Work to complete: Pictures are to be left out; otherwise, copy exactly the lines from the line containing "The image size" through the end of the data.

Task data:

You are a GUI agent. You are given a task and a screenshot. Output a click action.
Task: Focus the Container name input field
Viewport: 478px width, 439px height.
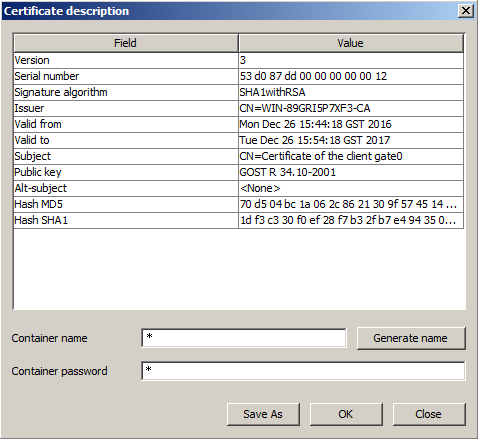[x=244, y=338]
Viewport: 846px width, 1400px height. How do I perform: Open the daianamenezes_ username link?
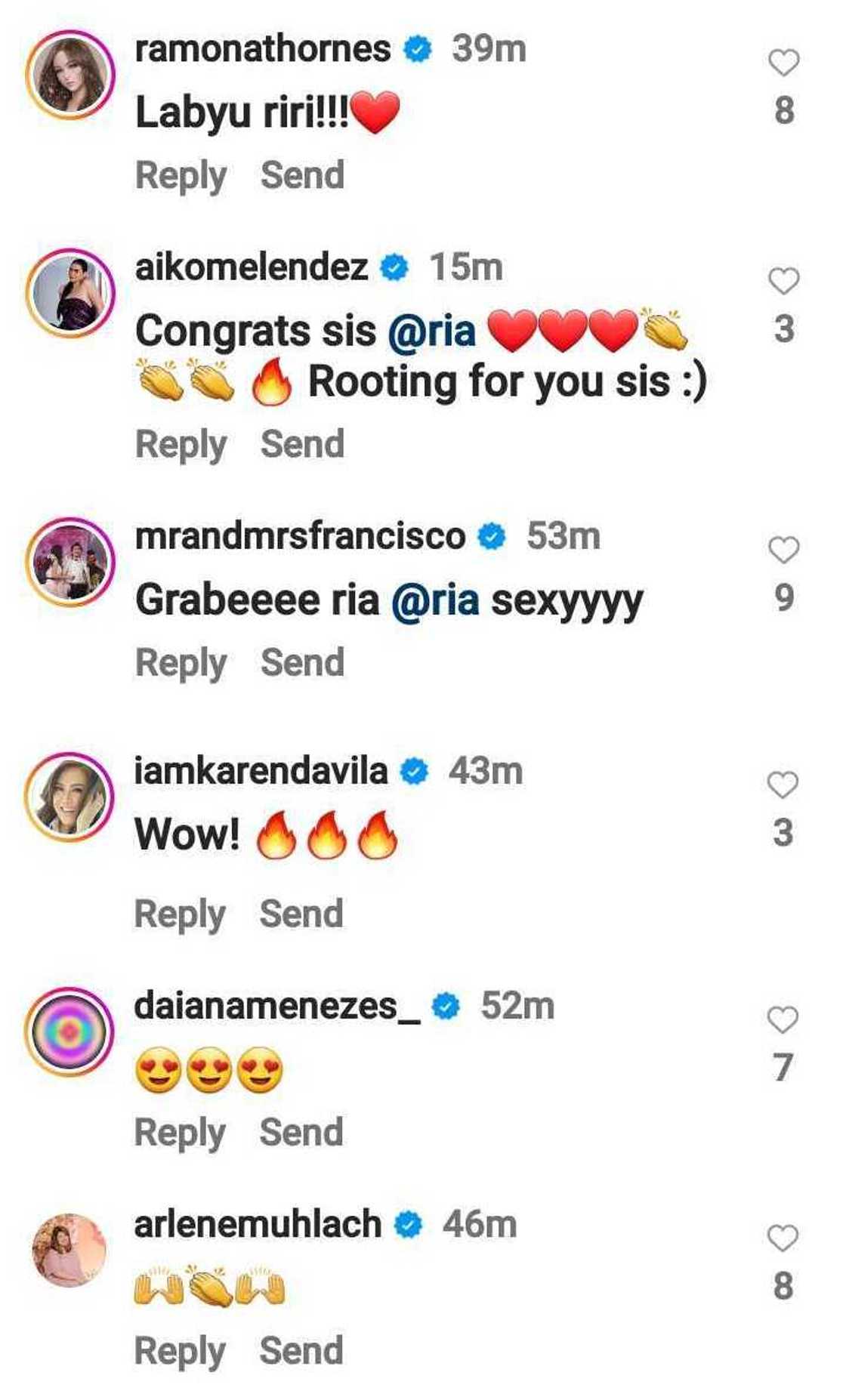coord(276,1006)
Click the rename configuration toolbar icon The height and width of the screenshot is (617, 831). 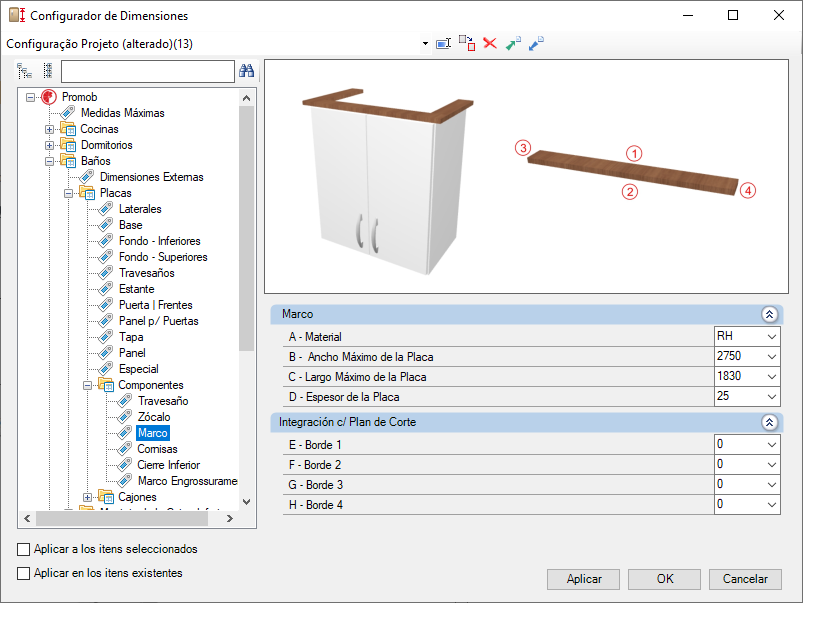pyautogui.click(x=443, y=43)
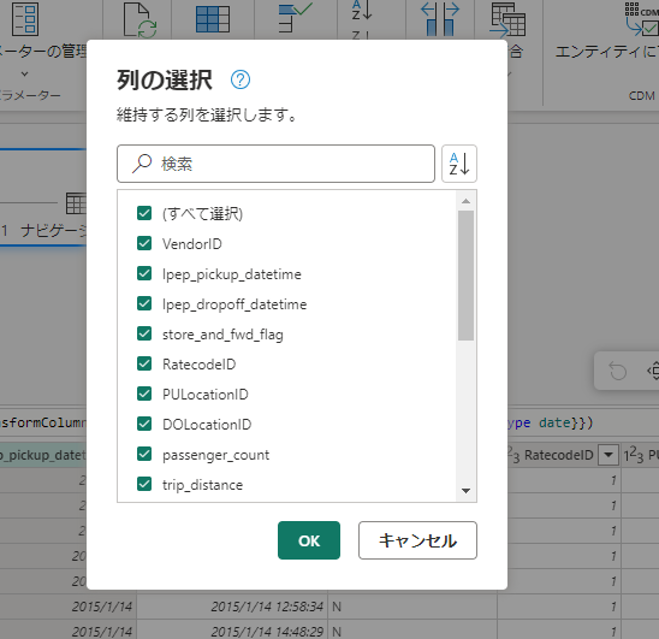Click the A-Z sort order button
The width and height of the screenshot is (659, 639).
(x=459, y=163)
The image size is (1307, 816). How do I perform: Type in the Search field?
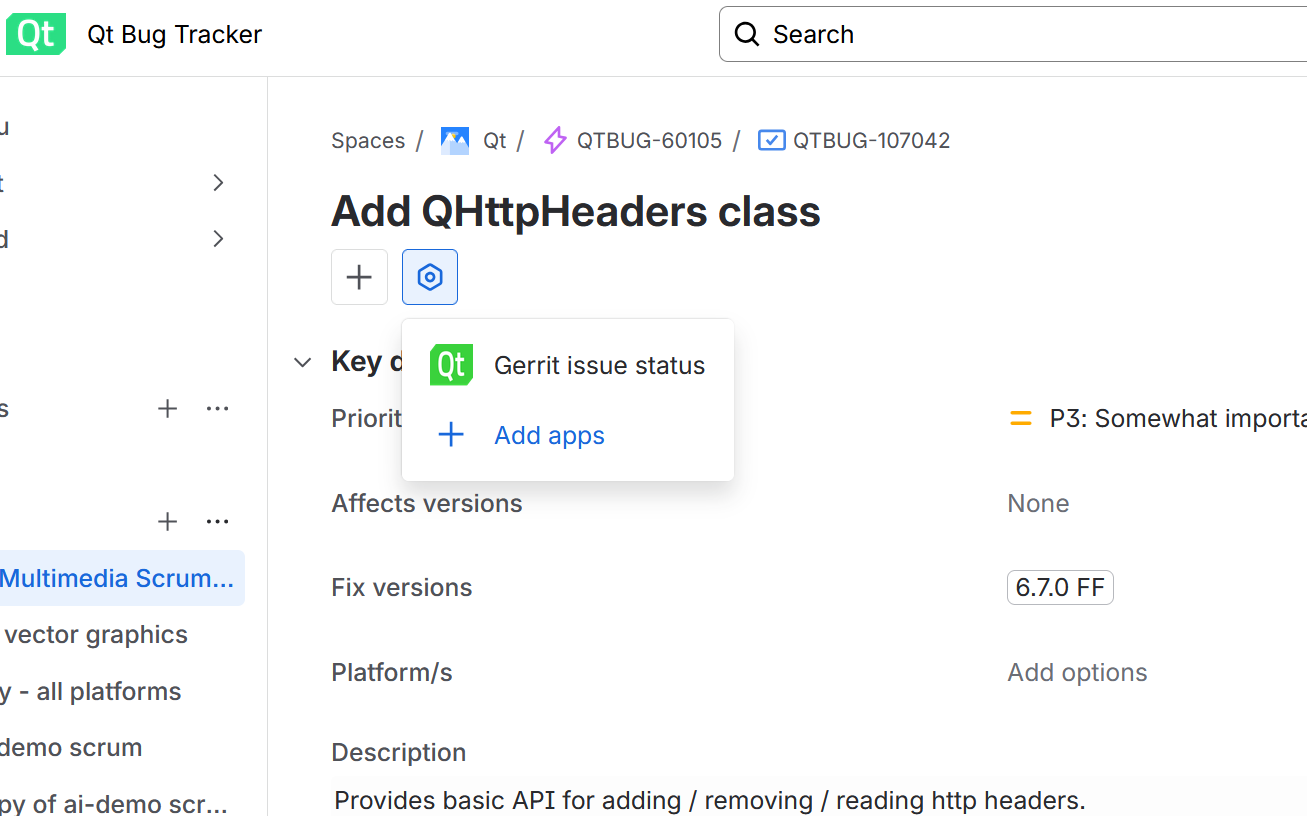click(x=1030, y=34)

The answer:
The image size is (1307, 816). How do I perform: Type in the Search field?
click(x=1030, y=34)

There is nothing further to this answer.